On June 4, 1812, Benjamin Rush had written to John Adams with news of a motion made at the General Assembly of the Presbyterian Church to petition the President to declare a national fast in advance of impending war with Great Britain. To Dr. Rush’s dismay the motion was defeated by the delegates. Lamenting the lack of a national fast, Rush reminded Adams of his support for one during the revolution, in the face of opposition from Thomas Jefferson.

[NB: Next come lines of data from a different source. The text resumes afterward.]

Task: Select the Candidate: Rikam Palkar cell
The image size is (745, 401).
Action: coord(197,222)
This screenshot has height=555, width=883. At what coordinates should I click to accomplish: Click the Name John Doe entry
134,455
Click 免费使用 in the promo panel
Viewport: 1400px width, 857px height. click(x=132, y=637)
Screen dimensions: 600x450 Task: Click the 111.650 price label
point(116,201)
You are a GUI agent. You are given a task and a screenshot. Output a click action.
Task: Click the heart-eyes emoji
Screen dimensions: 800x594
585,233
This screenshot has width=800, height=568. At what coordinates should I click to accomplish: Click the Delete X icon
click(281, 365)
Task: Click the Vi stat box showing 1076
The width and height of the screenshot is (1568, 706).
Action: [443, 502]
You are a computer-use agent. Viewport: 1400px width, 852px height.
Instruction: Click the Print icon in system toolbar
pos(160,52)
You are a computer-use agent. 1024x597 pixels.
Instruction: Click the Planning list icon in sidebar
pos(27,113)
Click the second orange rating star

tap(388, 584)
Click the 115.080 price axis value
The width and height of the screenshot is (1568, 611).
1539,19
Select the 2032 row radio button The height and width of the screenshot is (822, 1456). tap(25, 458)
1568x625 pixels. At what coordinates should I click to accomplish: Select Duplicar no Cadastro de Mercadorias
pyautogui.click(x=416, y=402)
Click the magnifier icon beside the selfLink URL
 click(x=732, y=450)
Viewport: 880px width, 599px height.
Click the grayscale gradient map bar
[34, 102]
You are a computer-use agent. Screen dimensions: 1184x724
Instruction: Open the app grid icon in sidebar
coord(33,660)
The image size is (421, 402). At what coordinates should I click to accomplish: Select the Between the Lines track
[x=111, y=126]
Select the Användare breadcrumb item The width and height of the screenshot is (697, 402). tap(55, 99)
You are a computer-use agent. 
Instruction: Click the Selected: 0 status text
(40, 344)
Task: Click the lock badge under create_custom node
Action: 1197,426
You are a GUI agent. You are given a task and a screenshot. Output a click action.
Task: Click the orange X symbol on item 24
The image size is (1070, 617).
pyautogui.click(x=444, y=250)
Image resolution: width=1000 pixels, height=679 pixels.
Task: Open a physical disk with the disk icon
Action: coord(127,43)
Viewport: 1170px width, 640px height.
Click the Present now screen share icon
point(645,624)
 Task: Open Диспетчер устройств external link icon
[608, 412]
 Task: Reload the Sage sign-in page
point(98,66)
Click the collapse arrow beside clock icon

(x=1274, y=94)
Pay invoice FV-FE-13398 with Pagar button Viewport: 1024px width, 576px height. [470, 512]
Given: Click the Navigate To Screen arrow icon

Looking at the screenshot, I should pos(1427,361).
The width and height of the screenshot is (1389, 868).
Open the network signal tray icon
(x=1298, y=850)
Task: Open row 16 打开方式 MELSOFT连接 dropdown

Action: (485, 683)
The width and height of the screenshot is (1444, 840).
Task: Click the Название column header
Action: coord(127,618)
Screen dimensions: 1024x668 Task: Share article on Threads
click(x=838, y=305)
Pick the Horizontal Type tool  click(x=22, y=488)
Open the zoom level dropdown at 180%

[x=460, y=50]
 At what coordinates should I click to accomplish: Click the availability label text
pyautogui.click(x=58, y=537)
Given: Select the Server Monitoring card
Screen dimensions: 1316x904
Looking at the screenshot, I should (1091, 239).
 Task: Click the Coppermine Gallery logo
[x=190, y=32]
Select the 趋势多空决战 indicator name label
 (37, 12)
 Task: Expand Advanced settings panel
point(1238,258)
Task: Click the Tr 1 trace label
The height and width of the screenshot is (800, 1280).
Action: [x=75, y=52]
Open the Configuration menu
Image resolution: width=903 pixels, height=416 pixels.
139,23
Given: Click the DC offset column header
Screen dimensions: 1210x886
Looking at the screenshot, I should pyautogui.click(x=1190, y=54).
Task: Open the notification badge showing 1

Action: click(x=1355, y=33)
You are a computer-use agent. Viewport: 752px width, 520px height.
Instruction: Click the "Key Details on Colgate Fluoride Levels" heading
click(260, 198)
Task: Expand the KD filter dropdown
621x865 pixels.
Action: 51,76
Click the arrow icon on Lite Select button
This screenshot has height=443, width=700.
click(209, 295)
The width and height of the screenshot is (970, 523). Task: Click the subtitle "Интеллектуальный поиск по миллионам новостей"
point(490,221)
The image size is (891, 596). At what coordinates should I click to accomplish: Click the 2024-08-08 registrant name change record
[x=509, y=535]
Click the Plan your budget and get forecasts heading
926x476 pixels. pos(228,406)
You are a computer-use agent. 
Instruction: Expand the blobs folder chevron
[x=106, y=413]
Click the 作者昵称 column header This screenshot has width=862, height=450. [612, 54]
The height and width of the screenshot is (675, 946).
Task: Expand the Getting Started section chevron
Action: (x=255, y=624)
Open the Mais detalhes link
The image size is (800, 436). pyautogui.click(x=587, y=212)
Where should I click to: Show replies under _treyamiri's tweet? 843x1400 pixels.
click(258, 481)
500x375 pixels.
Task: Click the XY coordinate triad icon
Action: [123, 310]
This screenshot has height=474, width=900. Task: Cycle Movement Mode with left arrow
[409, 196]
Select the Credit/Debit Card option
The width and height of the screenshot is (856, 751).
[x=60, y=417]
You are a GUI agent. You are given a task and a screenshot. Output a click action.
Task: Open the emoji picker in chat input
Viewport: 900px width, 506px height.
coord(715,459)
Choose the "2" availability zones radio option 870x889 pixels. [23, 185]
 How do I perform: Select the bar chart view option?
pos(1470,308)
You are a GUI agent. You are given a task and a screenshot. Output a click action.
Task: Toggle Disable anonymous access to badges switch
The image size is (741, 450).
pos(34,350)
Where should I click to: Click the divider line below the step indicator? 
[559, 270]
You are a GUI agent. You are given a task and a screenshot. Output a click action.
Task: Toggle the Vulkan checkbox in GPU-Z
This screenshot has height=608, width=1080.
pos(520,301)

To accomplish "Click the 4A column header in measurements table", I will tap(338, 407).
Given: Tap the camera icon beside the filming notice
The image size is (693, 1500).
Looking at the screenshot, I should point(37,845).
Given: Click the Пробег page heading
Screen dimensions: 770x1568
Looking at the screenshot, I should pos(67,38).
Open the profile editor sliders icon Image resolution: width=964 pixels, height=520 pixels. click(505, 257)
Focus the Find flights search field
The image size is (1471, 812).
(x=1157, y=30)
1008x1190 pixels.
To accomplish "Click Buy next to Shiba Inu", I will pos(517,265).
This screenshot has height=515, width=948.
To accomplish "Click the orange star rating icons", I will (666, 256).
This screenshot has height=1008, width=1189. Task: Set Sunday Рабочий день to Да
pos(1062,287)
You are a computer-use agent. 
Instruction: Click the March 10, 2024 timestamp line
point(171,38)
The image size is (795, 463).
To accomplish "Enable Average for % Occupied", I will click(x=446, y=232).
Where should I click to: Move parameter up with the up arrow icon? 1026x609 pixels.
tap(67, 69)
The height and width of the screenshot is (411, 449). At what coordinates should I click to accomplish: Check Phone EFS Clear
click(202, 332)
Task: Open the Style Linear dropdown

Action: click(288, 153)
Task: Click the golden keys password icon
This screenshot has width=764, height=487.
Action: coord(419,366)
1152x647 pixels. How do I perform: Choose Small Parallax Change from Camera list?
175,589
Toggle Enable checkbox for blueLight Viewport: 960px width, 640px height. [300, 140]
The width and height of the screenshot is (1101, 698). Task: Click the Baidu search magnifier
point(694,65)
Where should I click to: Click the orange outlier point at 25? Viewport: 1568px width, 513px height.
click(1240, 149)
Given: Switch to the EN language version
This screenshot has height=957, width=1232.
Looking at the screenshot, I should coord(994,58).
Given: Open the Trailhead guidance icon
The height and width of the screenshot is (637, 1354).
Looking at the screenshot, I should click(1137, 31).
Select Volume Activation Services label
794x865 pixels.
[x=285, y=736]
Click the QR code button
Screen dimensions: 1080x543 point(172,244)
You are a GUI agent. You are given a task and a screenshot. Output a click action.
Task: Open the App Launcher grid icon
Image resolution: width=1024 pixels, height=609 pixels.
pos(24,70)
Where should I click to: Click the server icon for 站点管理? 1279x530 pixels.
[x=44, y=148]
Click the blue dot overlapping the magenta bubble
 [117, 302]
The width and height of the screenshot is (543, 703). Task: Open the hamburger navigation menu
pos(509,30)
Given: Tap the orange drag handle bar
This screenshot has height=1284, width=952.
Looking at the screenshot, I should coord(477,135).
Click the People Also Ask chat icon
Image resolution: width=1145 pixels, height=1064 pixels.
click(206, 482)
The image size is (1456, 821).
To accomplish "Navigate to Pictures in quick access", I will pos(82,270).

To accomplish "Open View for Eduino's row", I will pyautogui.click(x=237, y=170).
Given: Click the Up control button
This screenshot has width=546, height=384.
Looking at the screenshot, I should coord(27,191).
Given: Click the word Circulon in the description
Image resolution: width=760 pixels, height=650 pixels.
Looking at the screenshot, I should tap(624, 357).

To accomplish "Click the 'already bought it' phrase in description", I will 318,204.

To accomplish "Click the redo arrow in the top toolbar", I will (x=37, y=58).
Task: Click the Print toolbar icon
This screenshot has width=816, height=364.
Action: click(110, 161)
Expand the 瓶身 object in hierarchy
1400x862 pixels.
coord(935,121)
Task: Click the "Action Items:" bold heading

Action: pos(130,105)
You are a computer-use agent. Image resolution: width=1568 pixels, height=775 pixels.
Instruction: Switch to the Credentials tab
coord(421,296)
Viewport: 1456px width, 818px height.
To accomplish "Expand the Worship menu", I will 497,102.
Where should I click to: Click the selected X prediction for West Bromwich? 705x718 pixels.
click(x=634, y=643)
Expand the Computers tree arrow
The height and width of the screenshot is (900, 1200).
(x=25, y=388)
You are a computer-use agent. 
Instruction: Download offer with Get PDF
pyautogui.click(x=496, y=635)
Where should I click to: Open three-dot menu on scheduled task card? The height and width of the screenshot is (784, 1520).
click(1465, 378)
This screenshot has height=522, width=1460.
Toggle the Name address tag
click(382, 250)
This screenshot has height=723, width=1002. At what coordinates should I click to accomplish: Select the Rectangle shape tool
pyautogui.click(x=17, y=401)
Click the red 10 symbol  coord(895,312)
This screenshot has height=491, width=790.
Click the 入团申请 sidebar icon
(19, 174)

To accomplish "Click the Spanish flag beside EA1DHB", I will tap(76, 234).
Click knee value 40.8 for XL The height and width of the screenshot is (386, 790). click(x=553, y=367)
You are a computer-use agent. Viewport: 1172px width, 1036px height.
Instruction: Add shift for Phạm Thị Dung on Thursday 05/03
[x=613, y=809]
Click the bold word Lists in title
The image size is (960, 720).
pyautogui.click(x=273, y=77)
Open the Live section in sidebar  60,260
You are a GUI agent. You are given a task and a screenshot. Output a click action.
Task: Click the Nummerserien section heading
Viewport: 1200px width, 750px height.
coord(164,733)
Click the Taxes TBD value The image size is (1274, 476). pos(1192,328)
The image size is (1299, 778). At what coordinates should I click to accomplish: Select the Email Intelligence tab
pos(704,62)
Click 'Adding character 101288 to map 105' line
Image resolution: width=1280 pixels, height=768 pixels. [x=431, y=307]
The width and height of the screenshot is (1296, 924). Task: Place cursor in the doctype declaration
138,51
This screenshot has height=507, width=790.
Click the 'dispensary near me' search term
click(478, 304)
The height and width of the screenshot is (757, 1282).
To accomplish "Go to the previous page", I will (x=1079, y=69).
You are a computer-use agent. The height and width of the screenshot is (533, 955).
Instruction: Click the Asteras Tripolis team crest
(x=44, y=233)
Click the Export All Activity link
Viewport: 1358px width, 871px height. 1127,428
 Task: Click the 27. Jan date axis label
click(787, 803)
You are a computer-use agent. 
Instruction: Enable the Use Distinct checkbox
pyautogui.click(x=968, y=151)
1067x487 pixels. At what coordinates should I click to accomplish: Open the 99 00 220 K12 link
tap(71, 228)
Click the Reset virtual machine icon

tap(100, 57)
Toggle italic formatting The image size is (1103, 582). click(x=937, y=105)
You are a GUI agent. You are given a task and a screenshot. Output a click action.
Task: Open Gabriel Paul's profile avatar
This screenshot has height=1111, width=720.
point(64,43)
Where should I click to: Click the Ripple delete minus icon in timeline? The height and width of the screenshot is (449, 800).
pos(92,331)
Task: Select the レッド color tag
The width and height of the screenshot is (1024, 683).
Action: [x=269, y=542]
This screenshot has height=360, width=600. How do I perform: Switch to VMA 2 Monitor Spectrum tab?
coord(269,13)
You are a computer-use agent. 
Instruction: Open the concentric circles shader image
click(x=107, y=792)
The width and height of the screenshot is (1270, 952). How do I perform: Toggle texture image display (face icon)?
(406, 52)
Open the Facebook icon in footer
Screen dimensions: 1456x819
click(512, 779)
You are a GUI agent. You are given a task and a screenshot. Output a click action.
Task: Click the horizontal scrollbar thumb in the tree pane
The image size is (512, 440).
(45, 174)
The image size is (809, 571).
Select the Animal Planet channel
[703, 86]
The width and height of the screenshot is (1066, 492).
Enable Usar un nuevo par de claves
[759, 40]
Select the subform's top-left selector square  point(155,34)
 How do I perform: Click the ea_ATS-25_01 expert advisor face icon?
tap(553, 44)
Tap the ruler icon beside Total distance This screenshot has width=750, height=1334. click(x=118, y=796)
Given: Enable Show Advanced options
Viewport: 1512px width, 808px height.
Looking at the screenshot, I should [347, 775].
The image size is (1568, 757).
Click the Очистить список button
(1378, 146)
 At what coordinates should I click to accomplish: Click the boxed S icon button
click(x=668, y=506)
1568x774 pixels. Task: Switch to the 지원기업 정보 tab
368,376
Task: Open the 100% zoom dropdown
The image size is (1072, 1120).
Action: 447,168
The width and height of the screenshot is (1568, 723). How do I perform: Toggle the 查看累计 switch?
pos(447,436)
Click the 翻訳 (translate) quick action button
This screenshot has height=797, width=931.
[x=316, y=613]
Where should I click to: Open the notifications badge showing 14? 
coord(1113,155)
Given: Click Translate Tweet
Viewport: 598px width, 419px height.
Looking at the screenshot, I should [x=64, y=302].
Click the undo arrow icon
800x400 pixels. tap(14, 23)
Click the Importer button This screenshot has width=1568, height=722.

Adams’ reply to Rush just days later on the 12th of June must have surprised his revolutionary compatriot. Instead of calling again for a national fast, Adams blamed it for his political demise in 1800 explaining that:

It was connected with the general assembly of the Presbyterian Church, which I had no concern in. That assembly has allarmed and alienated Quakers, Anabaptists, Mennonists, Moravians, Swedenborgians, Methodists, Catholicks, protestant Episcopalians, Arians, Socinians, Armenians, &c, &c, &c, Atheists and Deists might be added. A general Suspicion prevailed that the Presbyterian Church was ambitious and aimed at an Establishment as a National Church. I was represented as a Presbyterian and at the head of this political and ecclesiastical Project. The secret whispers ran through them [all the sects] “Let us have Jefferson, Madison, Burr, any body, whether they be Philosophers, Deists, or even Atheists, rather than a Presbyterian President.” This principle is at the bottom of the unpopularity of national Fasts and Thanksgiving. Nothing is more dreaded than the National Government meddling with Religion. This wild Letter, I very much fear, contains seeds of an Ecclesiastical History of the U.S. for a Century to come.